One of the researchers in the math department this summer is working on an artificial neural network to recognize handwriting and my students realized that approach could work here. All we need is to train the network on what are good, bad, and medium sounding collections of frequencies and relative amplitudes.
Luckily Mathematica has recently built in some really powerful functions that implement the major algorithms in neural network theory. The one we’re planning on using is “Predict” which just needs a whole bunch of these:
{{216, 456, 786, 890, 1012}, {0.5, 0.3, 0.6, 0.7, 1}}->2
where the first list of numbers is the random frequencies and the second is the relative amplitudes. It then trains on whatever you give it and then it can be used on future untrained ones.
So, we need your help! Please go to our new site and score a few random sounds on our 5 point scale (decimals are welcome). It just takes 1 second per sound and we’d love to just get a ton to train the neural network. Then our workflow will look like this:
- set a generation of random control points
- find the region for all of them (using FindShortestPath)
- find the frequencies for all of them
- Check them against the neural network to determine goodness
- Make babies with better ones (evolution)
- monkey with the thumping (yeah, I know, this part isn’t as clear).
HTML 5 sounds
We started developing the training set using Mathematica to generate sounds. This is pretty easy (just use the Play command) but it was tedius and we weren’t generating enough. This notion of crowdsourcing came from my wonderful students so I decided to give it a try over this holiday weekend.

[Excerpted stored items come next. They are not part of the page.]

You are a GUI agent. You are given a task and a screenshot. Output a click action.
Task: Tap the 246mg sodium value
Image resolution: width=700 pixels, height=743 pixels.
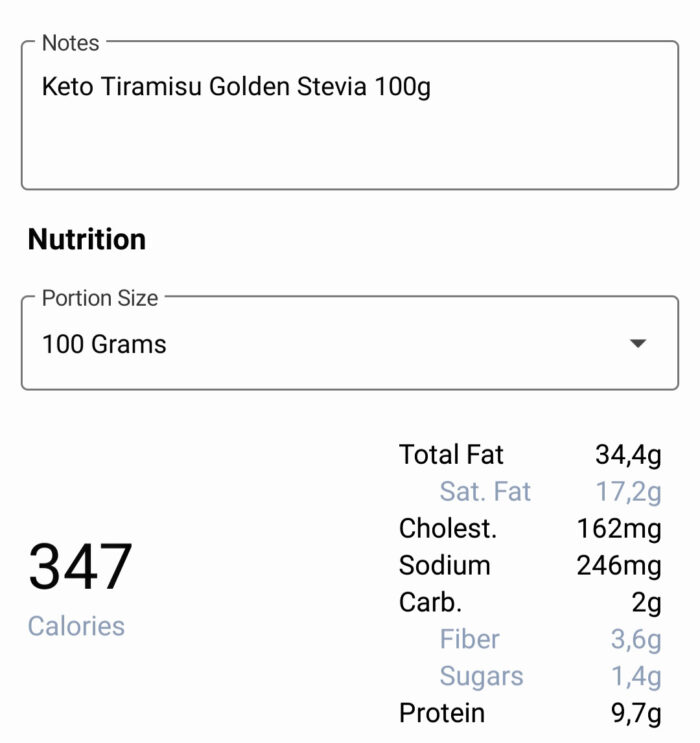[x=618, y=566]
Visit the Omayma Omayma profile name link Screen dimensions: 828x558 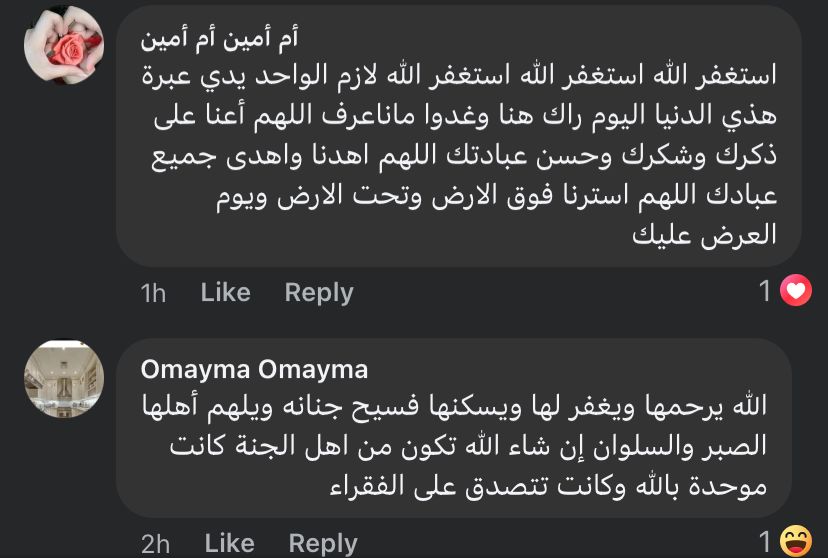point(254,370)
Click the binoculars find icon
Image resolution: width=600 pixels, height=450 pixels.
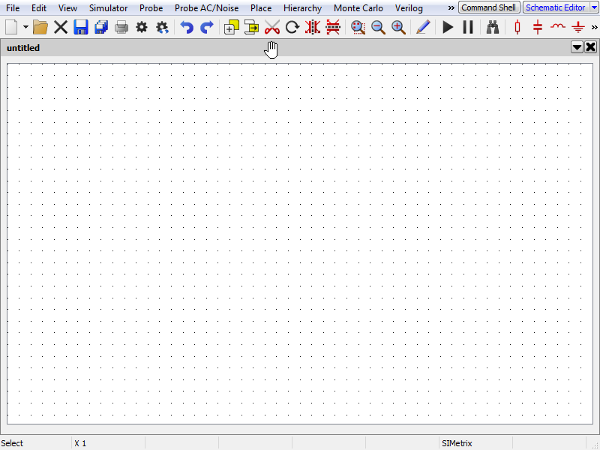(x=492, y=27)
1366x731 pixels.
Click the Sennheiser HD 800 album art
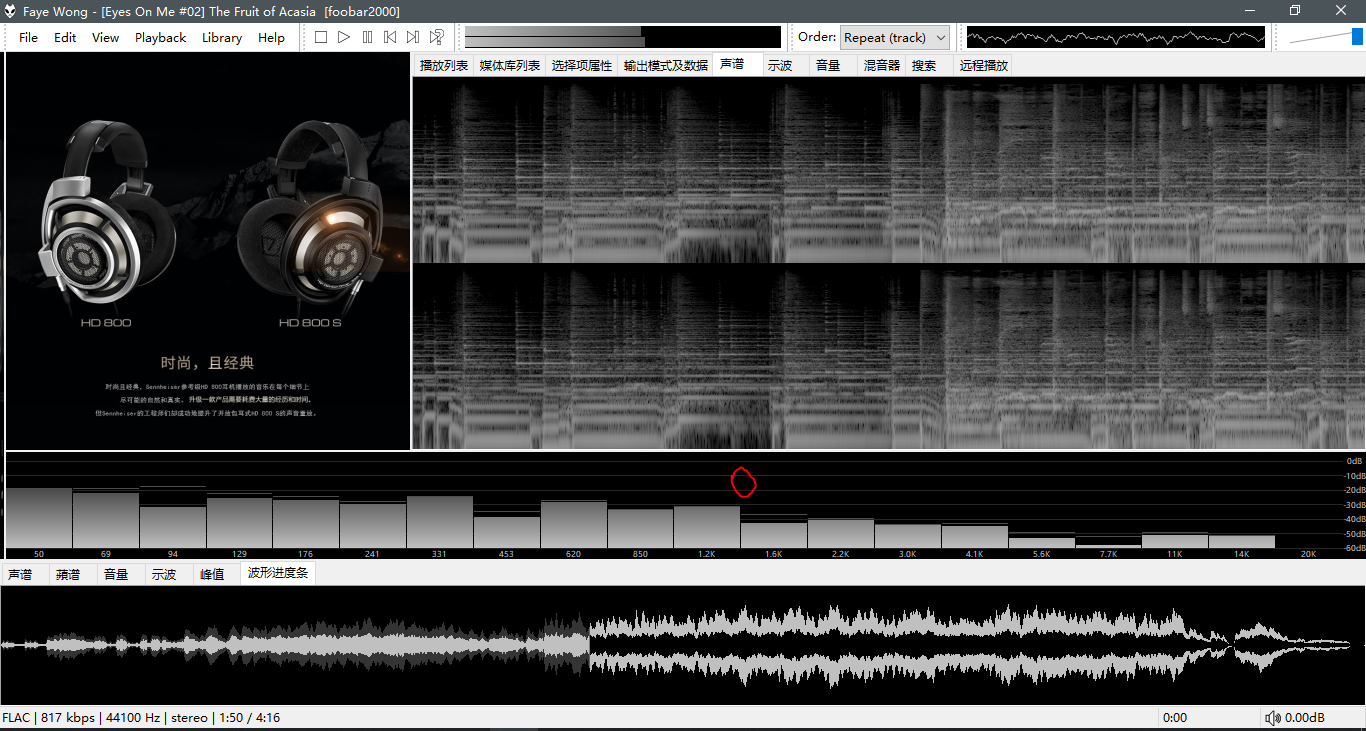click(x=208, y=251)
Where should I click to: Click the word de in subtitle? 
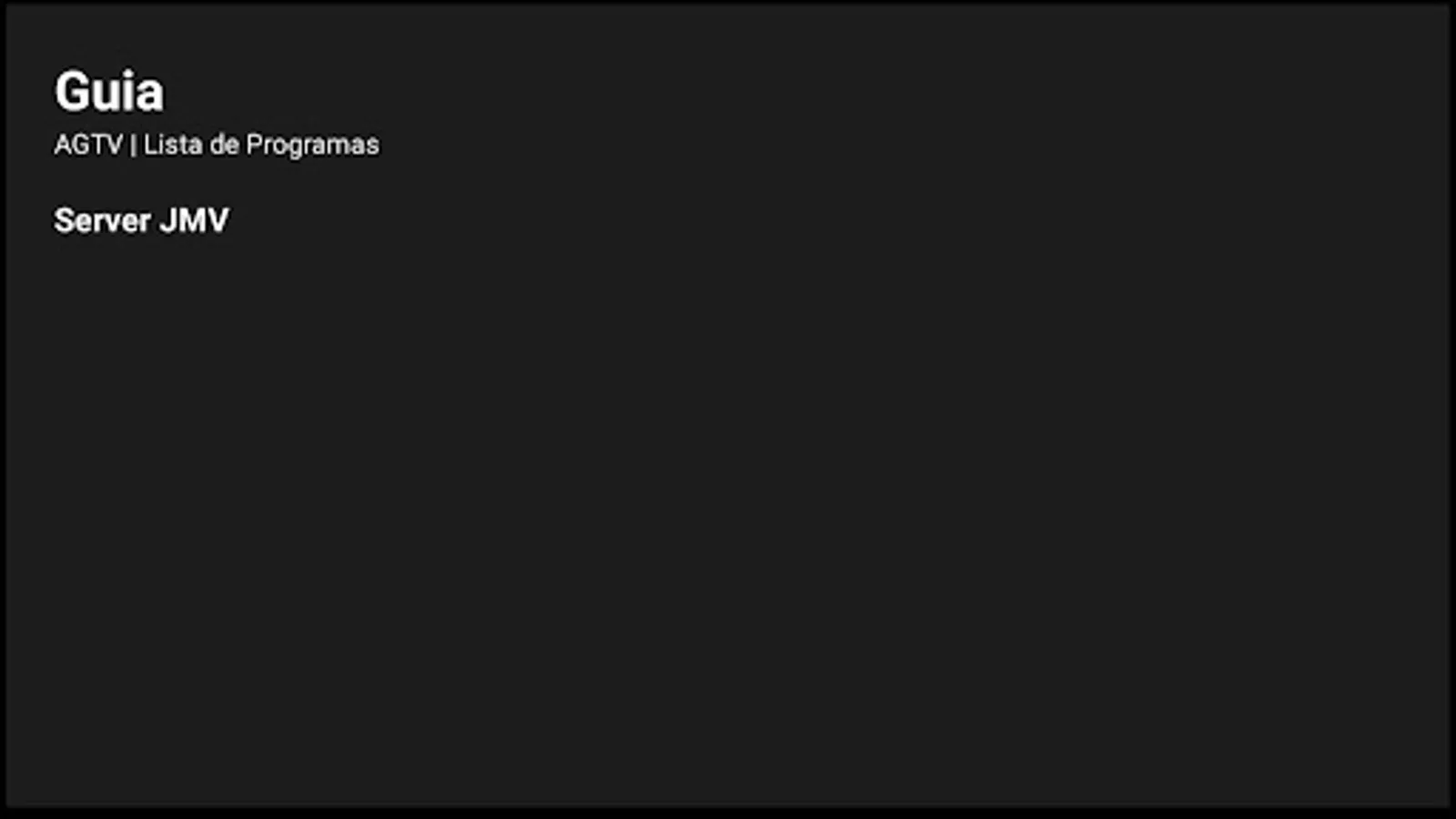224,145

I knew making a database-driven website wouldn’t be a problem (I rail against Blackboard so much because I finally just wrote my own LMS). But I didn’t know how to generate the sounds. So, I decided to dig into the HTML5 audio standards. It turns out that just a few lines of javascript code will generate a sound with a controllable frequency and amplitude:
oscillator$key = context.createOscillator(); gainNode$key = context.createGain(); oscillator$key.frequency.value = $value; currentTime = context.currentTime; oscillator$key.connect(gainNode$key); // Connect sound source 2 to gain node 2 gainNode$key.connect(context.destination); // Connect gain node 2 to output gainNode$key.gain.value = $amps[$key]; oscillator$key.start(currentTime); oscillator$key.stop(currentTime + 1);
where $key is set up as the loop variable (goes from 1 to 5). Feel free to take a look at the html source of our page to see how it all goes together.

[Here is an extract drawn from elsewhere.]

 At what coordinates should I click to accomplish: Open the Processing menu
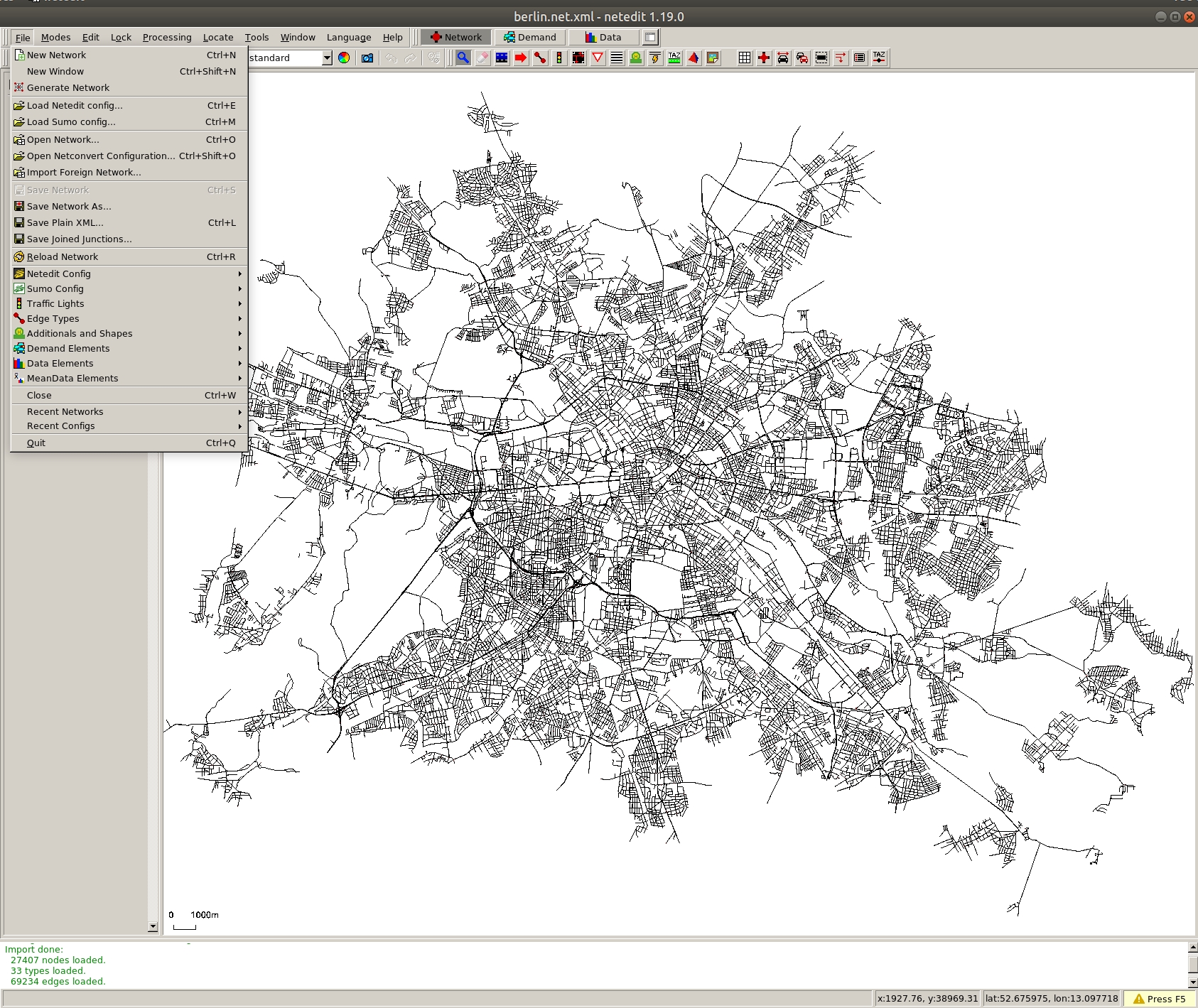167,38
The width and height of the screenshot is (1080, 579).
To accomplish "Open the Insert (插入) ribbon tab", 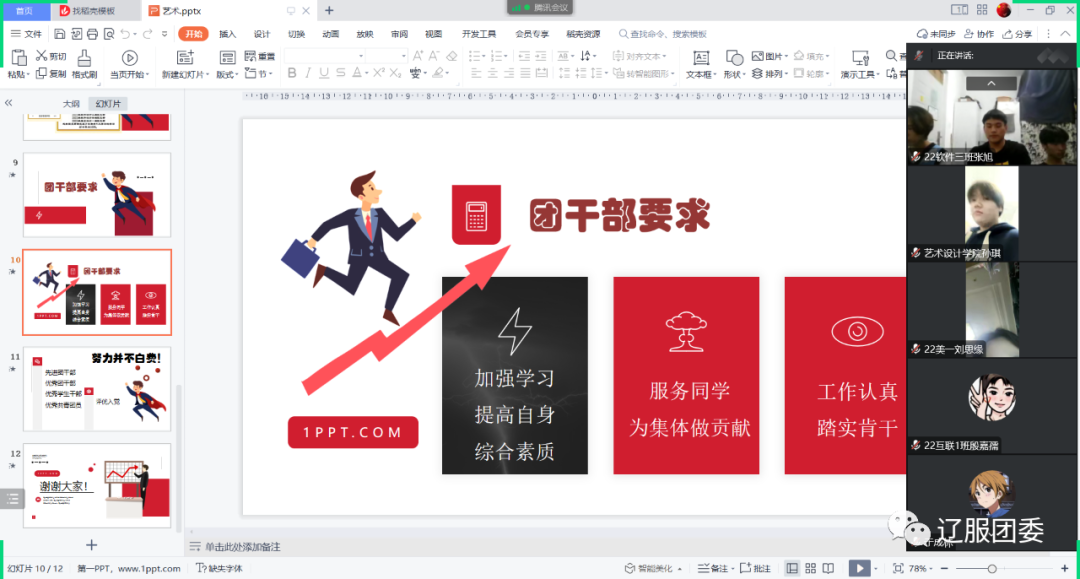I will 228,34.
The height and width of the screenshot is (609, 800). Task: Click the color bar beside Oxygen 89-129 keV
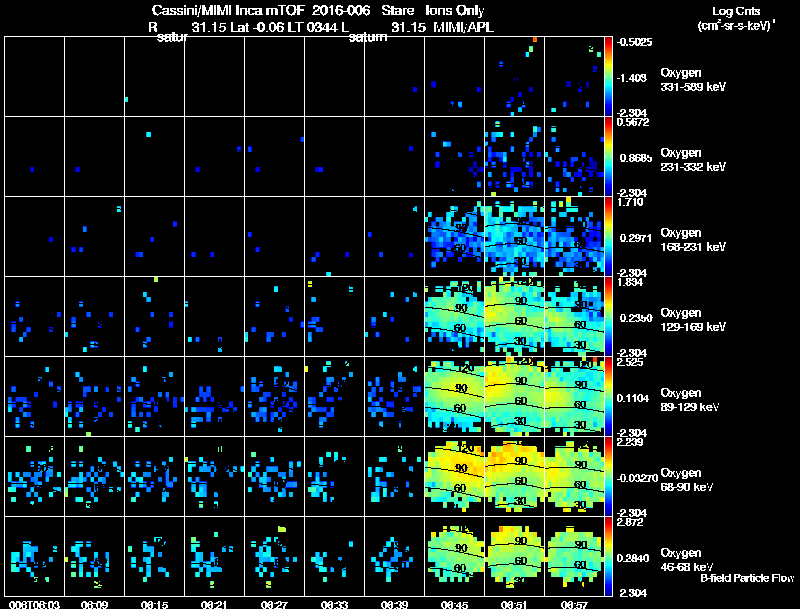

So thanks for any help you can give. We really hope we get enough data so that the training is robust.
Thoughts? Here are some starters for you:
- I love this! Here’s something you could do in addition . . .
- This is dumb. All of this has been done before and you’re just repeating what someone else did (insert reference here).

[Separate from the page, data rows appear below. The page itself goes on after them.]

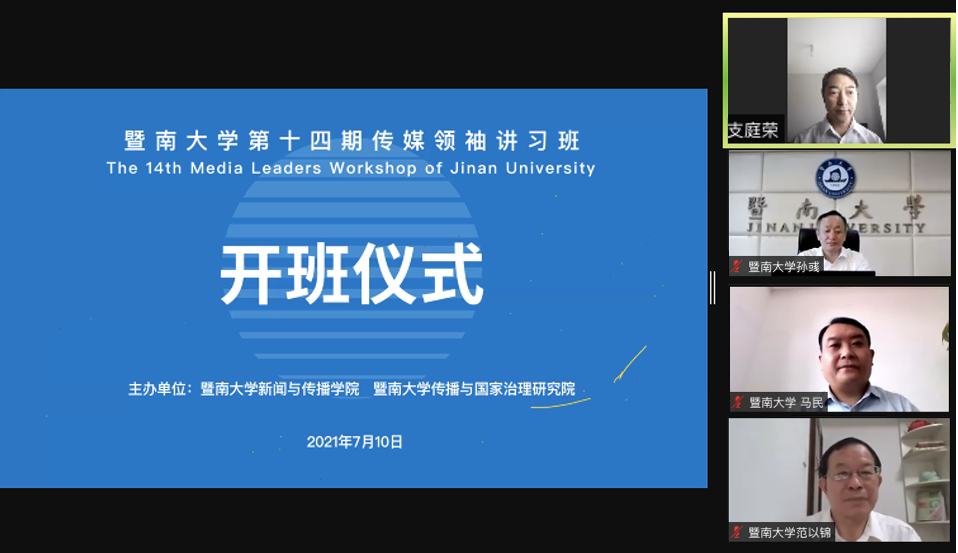Click the 开班仪式 title on the slide

352,274
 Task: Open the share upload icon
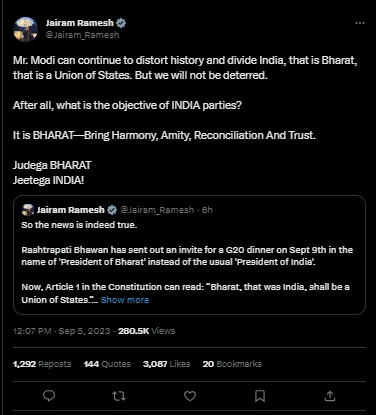[330, 396]
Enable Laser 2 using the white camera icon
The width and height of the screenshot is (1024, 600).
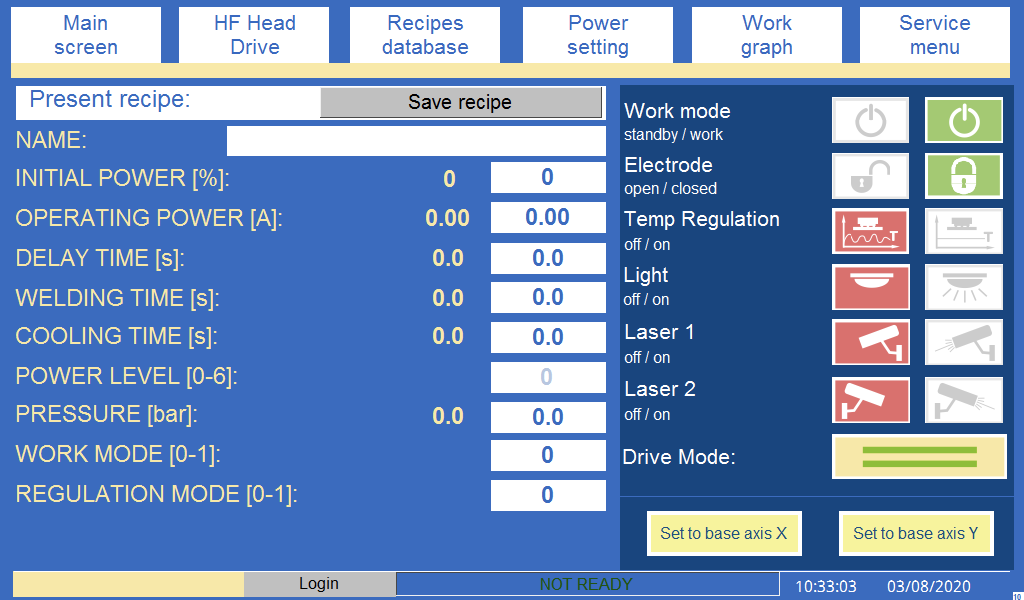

- Why do you do all of this in Mathematica?
- Are you going to sell these drums?
- How are you mounting them to keep the tension constant in the crazy shapes?
- Why don’t you just build tympani?
- What are you talking about with the “missing fundamental” for orchestra chimes?
- The web page doesn’t work for me, what’s the deal?
- Can I have access to the training set?
- Wait, you wrote your own LMS? That sounds cool, tell us about it!
- I’m still confused how you’re going to do the thumping in the evolutionary program.